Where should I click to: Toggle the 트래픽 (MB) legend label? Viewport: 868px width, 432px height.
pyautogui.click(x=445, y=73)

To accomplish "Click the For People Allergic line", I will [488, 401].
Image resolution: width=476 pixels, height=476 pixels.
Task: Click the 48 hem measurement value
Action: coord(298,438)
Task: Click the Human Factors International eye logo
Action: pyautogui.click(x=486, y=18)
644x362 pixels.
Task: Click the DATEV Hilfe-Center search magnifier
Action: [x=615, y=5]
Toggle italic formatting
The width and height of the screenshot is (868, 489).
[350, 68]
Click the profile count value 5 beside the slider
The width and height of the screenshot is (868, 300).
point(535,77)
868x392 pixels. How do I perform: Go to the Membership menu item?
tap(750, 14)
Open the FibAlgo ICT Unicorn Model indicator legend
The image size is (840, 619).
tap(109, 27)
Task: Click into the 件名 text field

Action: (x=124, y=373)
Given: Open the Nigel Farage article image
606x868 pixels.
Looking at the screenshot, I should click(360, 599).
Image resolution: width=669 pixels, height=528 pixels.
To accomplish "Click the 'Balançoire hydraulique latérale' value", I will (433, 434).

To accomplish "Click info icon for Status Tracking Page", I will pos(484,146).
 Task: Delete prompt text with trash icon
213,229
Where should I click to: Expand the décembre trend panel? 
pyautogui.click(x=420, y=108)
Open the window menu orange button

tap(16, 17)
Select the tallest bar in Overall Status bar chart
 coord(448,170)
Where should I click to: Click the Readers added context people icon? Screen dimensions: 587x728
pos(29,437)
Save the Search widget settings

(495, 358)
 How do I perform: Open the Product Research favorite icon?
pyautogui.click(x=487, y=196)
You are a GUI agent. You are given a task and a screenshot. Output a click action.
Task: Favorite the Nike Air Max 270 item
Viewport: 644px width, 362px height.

◆ EXERCISE TASK ◆
Can you rewrite the data above, replacing "Where should I click to" with "Where do I click to" everywhere and leaving everything else unchanged?

◆ FINAL ANSWER ◆
Where do I click to: Toggle the 트래픽 (MB) legend label? Viewport: 868px width, 432px height.
pyautogui.click(x=445, y=73)

To accomplish "Click the For People Allergic line", I will [488, 401].
Image resolution: width=476 pixels, height=476 pixels.
Task: Click the 48 hem measurement value
Action: coord(298,438)
Task: Click the Human Factors International eye logo
Action: pyautogui.click(x=486, y=18)
644x362 pixels.
Task: Click the DATEV Hilfe-Center search magnifier
Action: [x=615, y=5]
Toggle italic formatting
The width and height of the screenshot is (868, 489).
[350, 68]
Click the profile count value 5 beside the slider
The width and height of the screenshot is (868, 300).
point(535,77)
868x392 pixels. How do I perform: Go to the Membership menu item?
tap(750, 14)
Open the FibAlgo ICT Unicorn Model indicator legend
The image size is (840, 619).
tap(109, 27)
Task: Click into the 件名 text field

Action: (x=124, y=373)
Given: Open the Nigel Farage article image
606x868 pixels.
Looking at the screenshot, I should click(360, 599).
Image resolution: width=669 pixels, height=528 pixels.
To accomplish "Click the 'Balançoire hydraulique latérale' value", I will (433, 434).

To accomplish "Click info icon for Status Tracking Page", I will pos(484,146).
 Task: Delete prompt text with trash icon
213,229
Where do I click to: Expand the décembre trend panel? 
pyautogui.click(x=420, y=108)
Open the window menu orange button

tap(16, 17)
Select the tallest bar in Overall Status bar chart
 coord(448,170)
Where do I click to: Click the Readers added context people icon? Screen dimensions: 587x728
pos(29,437)
Save the Search widget settings

(495, 358)
 How do I perform: Open the Product Research favorite icon?
pyautogui.click(x=487, y=196)
You are a GUI agent. You are given a task and a screenshot. Output a click action.
Task: Favorite the Nike Air Max 270 item
Viewport: 644px width, 362px height.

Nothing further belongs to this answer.